Dark Waters is a shocking David versus Goliath true story about a corporate lawyer who uncovers a horrible case of environmental contamination by the North-American chemical company, DuPont.
The film is an adaptation of a New York Times article called The Lawyer Who Became DuPont’s Worst Nightmare by Nathaniel Crime.
Rob Bilott (Mark Ruffalo), a husband and a father, works as an attorney for a high-profile firm focused on corporate clients. His life is turned upside down when a farmer from his grandmother’s hometown approaches him with disturbing information. He is convinced that a factory owned by DuPont is poisoning the creek on his farm. His proof? The mysterious death of 190 cows. Confronted with an extremely complicated case, Bilott is first very reluctant to accept it, as his career has focused on defending corporate clients, not suing them. But Bilott cannot go past some very incriminatory evidence against DuPont, so he accepts the challenge and starts digging.
As Bilott patiently and meticulously makes his way through a massive amount of data and information, he is horrified with his discovery. Not only was DuPont dumping toxic chemicals, but they were also aware of the dangers and had been covering them up.

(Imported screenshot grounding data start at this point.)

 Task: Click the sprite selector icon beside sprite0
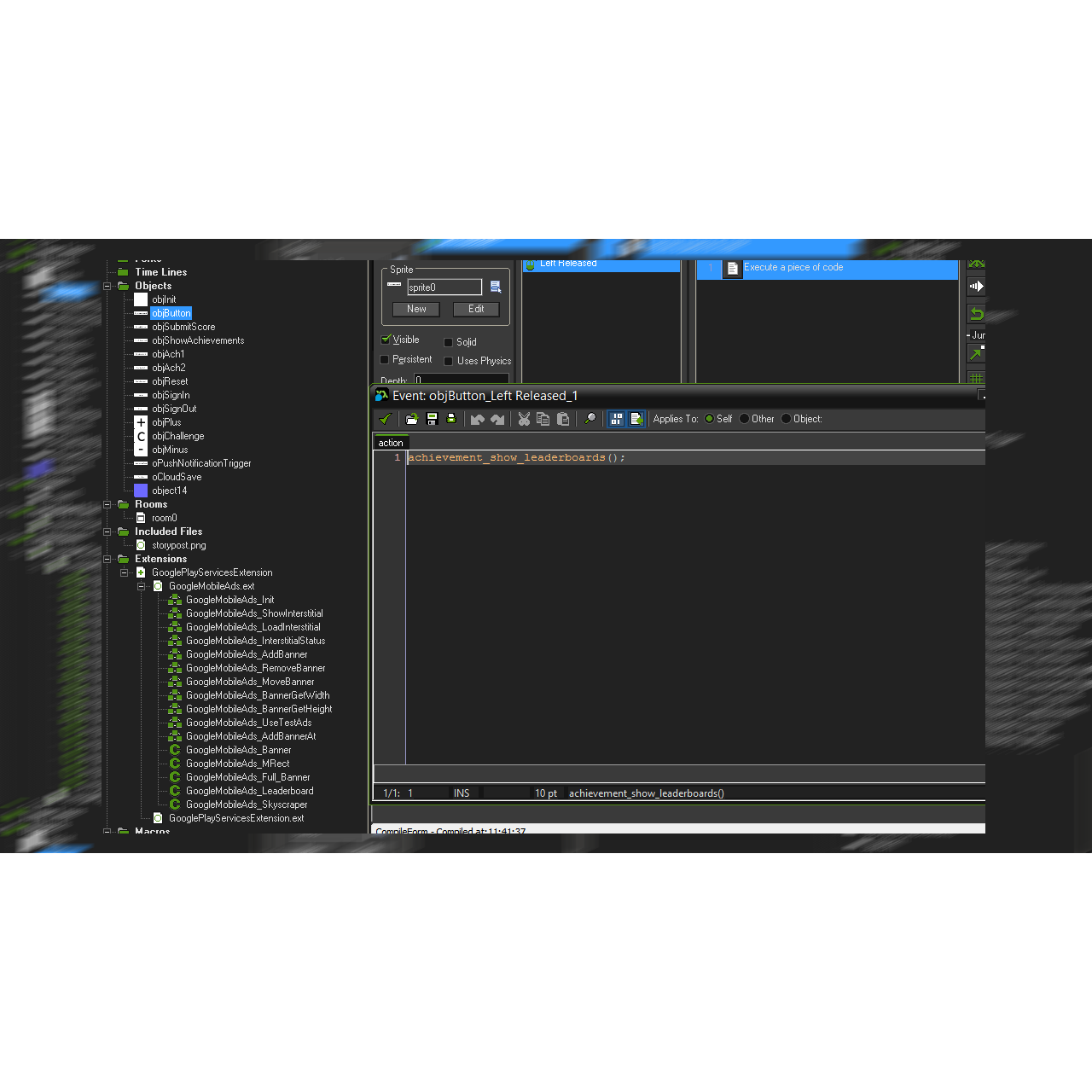coord(496,288)
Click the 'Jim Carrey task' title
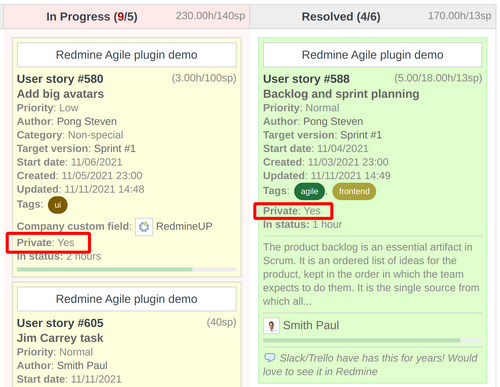 coord(60,338)
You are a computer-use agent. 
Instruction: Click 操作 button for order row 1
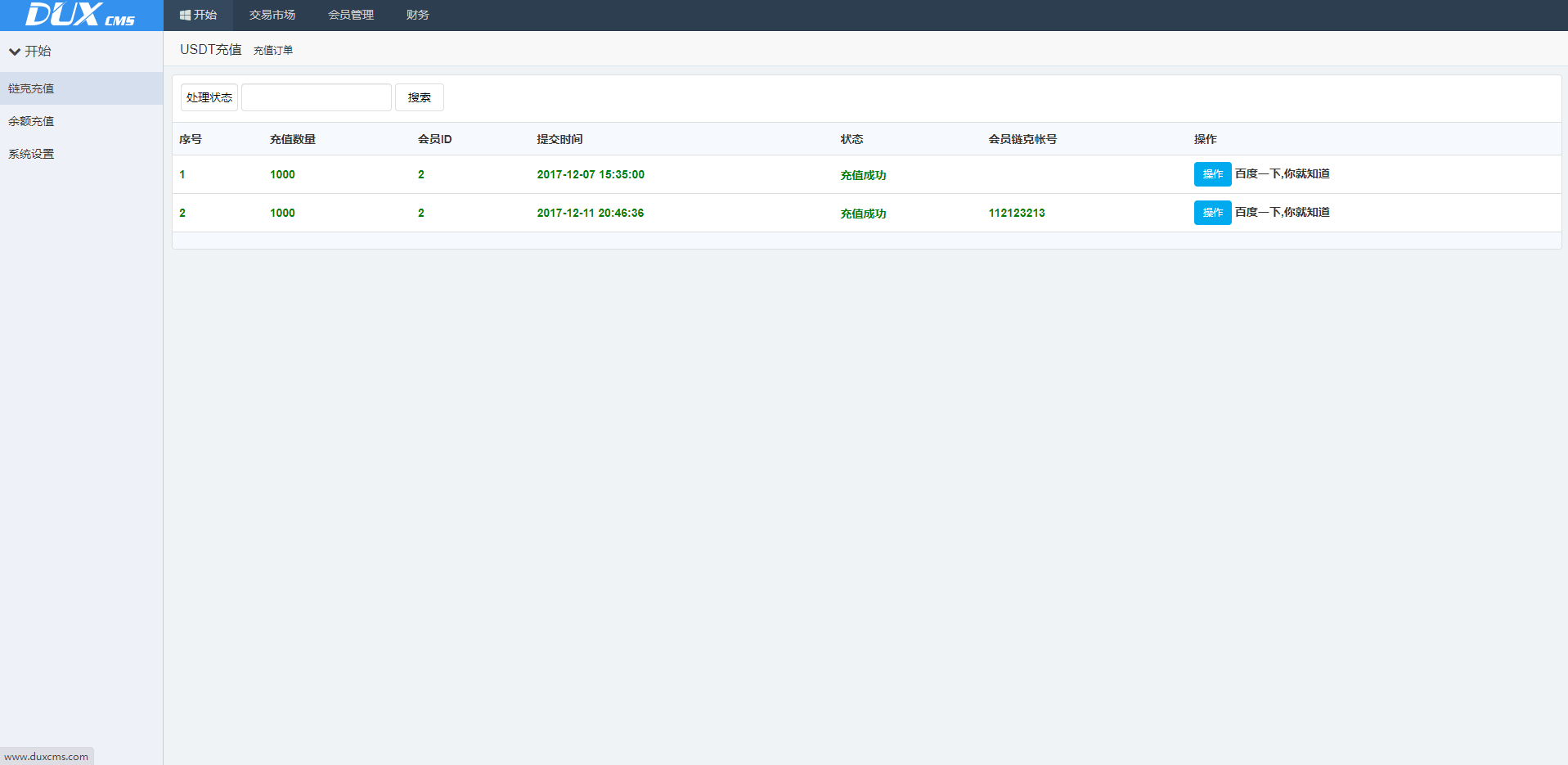tap(1211, 174)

Bilott works tirelessly and jeopardizes his whole career and personal life to do what he believes is the right thing. He gets questioned and criticized, and as he is consumed by the stress, his health gets worse. But Bilott never gives up. He’s doing a heroic act, but he is not portrayed as a hero. Instead, he is shown as a brave, passionate human being with flaws. His full-time dedication to the case against DuPont makes him neglect his role as a father and as a husband, yet he is easily forgiven by the audience because of his passion and dedication to fight against injustice.
A great character requires a great actor, and Mark Ruffalo lives up to expectations. Ruffalo’s performance is nothing but excellent and very convincing. Anne Hathaway is less believable in the role of Bilott’s wife, who had given up on her law career to look after their children. There are some hints that can make the viewer think that this plot point is going to be developed, but it isn’t. It could have been interesting and it would have added more depth to the relationship of the couple, but we are just left with some question marks.
Todd Haynes’ direction of this political thriller is fantastic. The suspense is slowly built, and even if there’s not much action going on at some points, it doesn’t become boring, but instead more realistic, as finding out the truth took Rob Bilott a huge effort and many hours of dedication. It’s a dense and long movie, but extremely thrilling.
As Dark Waters’ plot shares negative practices committed by a chemical company, it isn’t hard to imagine why the film would have some detractors. There’s a website called the Truth About Dark Waters, run by the Ohio Manufacturers’ Association, who accuse “the Hollywood activists behind the film” of ignoring “the truth in a bid to make money and boost political special-interest groups”.
And the truth is, no matter how you think or what you believe, Dark Waters will make you very angry. Either because you don’t believe in what it claims, or because the film shows how ordinary citizens can suffer from irresponsible acts by giant, powerful people or companies. And let’s not forget that DuPont is still operating and generating profit.
It’s not the first time Mark Ruffalo stars as a character dealing with the DuPont family. He already did in 2014’s Foxcatcher.